=== CONSIGNES ===
- 1) Reproduisez à l'identique un passage de l'extrait sur la droitisation de l'électorat européen. Commencez aux mots « LE FIGARO.- Vous » et arrêtez-vous après « qualifiez d’historique ? ».
- 2) Reprenez la rédaction de l'extrait sur la droitisation de l'électorat européen à la suite de sa dernière phrase.

=== TEXTE EXTRAIT ===
##########
On assiste à une droitisation de la jeunesse européenne
Eugénie Bastié, Victor Delage | 06 mai 2021
Auteur d’une enquête sur la droitisation de l’électorat européen, le responsable des études de la Fondapol (think-tank) explique les raisons de cette mutation politique. L’hostilité à l’immigration, la méfiance envers l’islam et l’attachement au libéralisme économique en sont les principaux facteurs.
LE FIGARO.- Vous consacrez une note de la Fondapol à la « conversion des Européens aux valeurs de droite ». Pouvez-vous nous donner quelques chiffres clés qui illustrent cette tendance de fond ? De quand date ce basculement que vous qualifiez d’historique ?
Victor DELAGE.- De puissants courants de droitisation sont à l’œuvre partout en Europe. Des majorités de droite sont à la tête de vingt et un gouvernements sur vingt-sept, sans compter le Royaume-Uni. C’est aussi la droite classique et conservatrice qui a le plus de sièges au Parlement européen depuis 1999.
Les données de notre étude montrent que la proportion de Français se situant à droite de l’échiquier politique s’est accrue sous le mandat d’Emmanuel Macron, passant de 33 % en 2017 à 38 % en 2021, alors que la proportion des citoyens se situant à gauche est restée stable (25 % en 2017 et 24 % en 2021).
La France n’est pas une exception, puisque l’on fait face au même constat dans les trois autres démocraties étudiées: 44 % des Italiens se situent à droite (31 % à gauche), 40 % des Britanniques (25 % à gauche) et 36 % des Allemands (26 % à gauche).
##########
=== DONNÉES FOURNIES ===
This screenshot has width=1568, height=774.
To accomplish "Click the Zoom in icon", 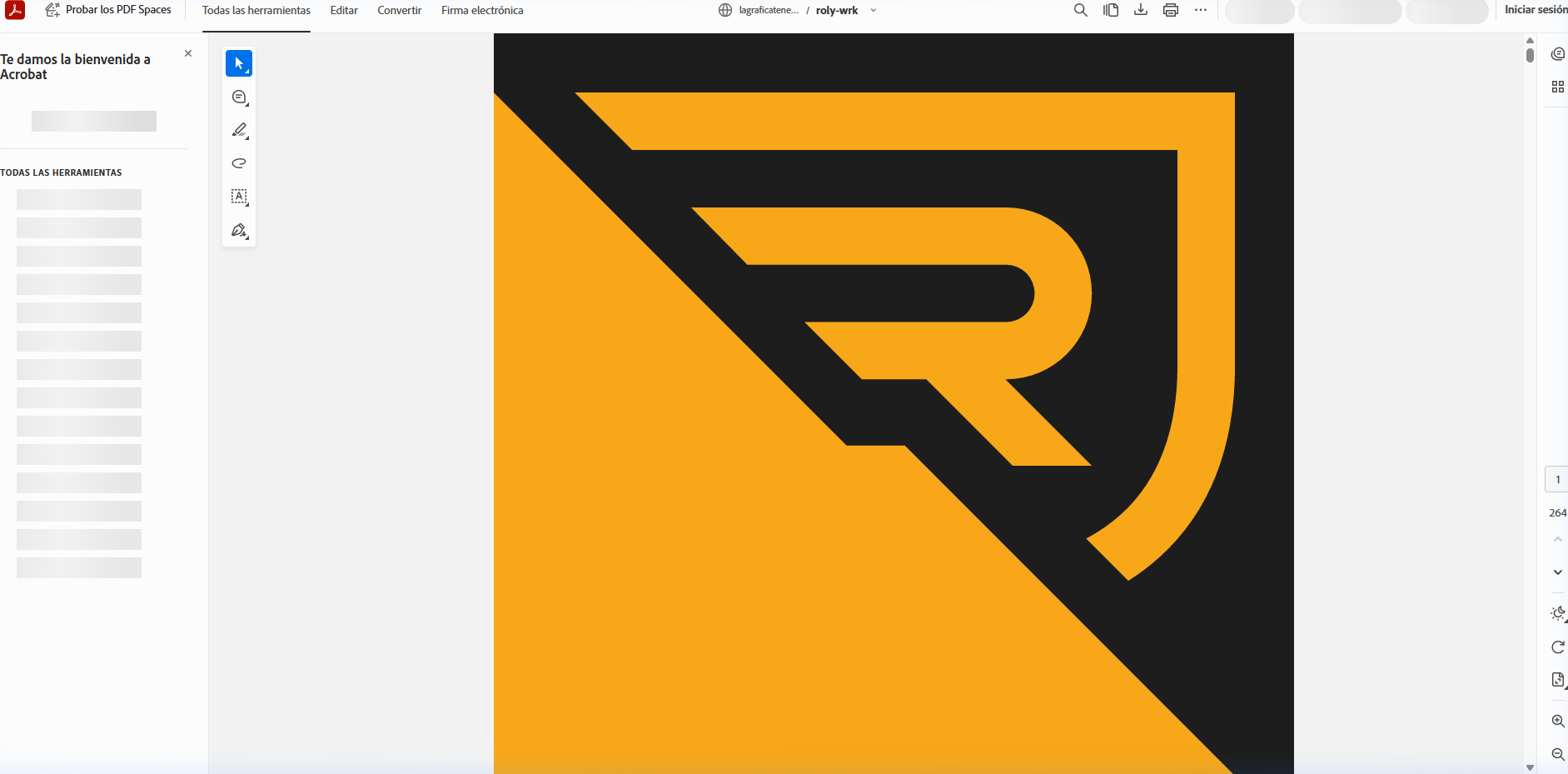I will tap(1558, 721).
##########
=== RÉSULTATS ===
- 1)
LE FIGARO.- Vous consacrez une note de la Fondapol à la « conversion des Européens aux valeurs de droite ». Pouvez-vous nous donner quelques chiffres clés qui illustrent cette tendance de fond ? De quand date ce basculement que vous qualifiez d’historique ?

- 2)
On pourrait croire spontanément que les inégalités liées à la mondialisation conduiraient l’électorat à se tourner vers la gauche, mais ce n’est pas le cas : pourquoi ? Quelles sont les grandes raisons qui poussent l’électorat vers la droite ?
Si l’identification à une idéologie politique, de gauche comme de droite, constitue une orientation électorale, elle représente aussi un univers de croyances individuelles. La forte adhésion des individus au libéralisme économique est un premier indicateur majeur de droitisation. Ainsi, pour faire face aux difficultés économiques, 54 % des répondants considèrent qu’il faut que « l’État fasse confiance aux entreprises et leur donne plus de liberté ». Les petites et moyennes entreprises font d’ailleurs partie des institutions qui suscitent le plus de confiance.
Par ailleurs, le discours de l’écologisme punitif et de la décroissance ne prend pas dans l’opinion, puisque trois quarts des personnes interrogées estiment que l’« on peut continuer à développer notre économie tout en préservant l’environnement pour les générations futures ». En France, en Allemagne, en Italie et au Royaume-Uni, quelle que soit l’affiliation partisane, l’opinion selon laquelle la croissance économique est compatible avec l’environnement reste majoritaire. Dans l’Hexagone, cela concerne plus des deux tiers des sympathisants du PS, d’EELV et du PCF ou de LFI.
Le libéralisme politique, indexé à l’individualisme, définit un autre registre potentiel majeur de droitisation. Par exemple, une grande proportion des répondants, y compris de gauche, estime que « les gens peuvent changer la société par leurs choix et leurs actions » (80 %). Enfin, le vieillissement démographique, la hausse de l’immigration, ou encore l’accroissement du sentiment d’insécurité suscité par les phénomènes de délinquance et le terrorisme islamiste : tous ces bouleversements contemporains participent à ce basculement à droite de nos systèmes de valeurs.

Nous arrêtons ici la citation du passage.